Take the line that contains "You are a GUI" as the first line and the last line of the records as the end. Please set down everything in that range exactly.
********
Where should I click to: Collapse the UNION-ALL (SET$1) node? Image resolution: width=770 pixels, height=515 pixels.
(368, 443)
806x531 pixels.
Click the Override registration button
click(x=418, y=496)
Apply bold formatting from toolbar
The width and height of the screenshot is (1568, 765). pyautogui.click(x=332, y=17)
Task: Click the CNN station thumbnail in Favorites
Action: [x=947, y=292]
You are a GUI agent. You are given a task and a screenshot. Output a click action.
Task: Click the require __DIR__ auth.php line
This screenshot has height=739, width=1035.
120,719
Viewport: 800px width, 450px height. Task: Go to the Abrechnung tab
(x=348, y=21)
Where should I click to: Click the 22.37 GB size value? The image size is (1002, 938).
********
YOUR SOLUTION -
You are a GUI agent. You are given a task and a screenshot. Output a click action.
Task: Click the require __DIR__ auth.php line
This screenshot has height=739, width=1035.
120,719
Viewport: 800px width, 450px height. Task: Go to the Abrechnung tab
(x=348, y=21)
Where should I click to: Click the 22.37 GB size value? The image size is (1002, 938).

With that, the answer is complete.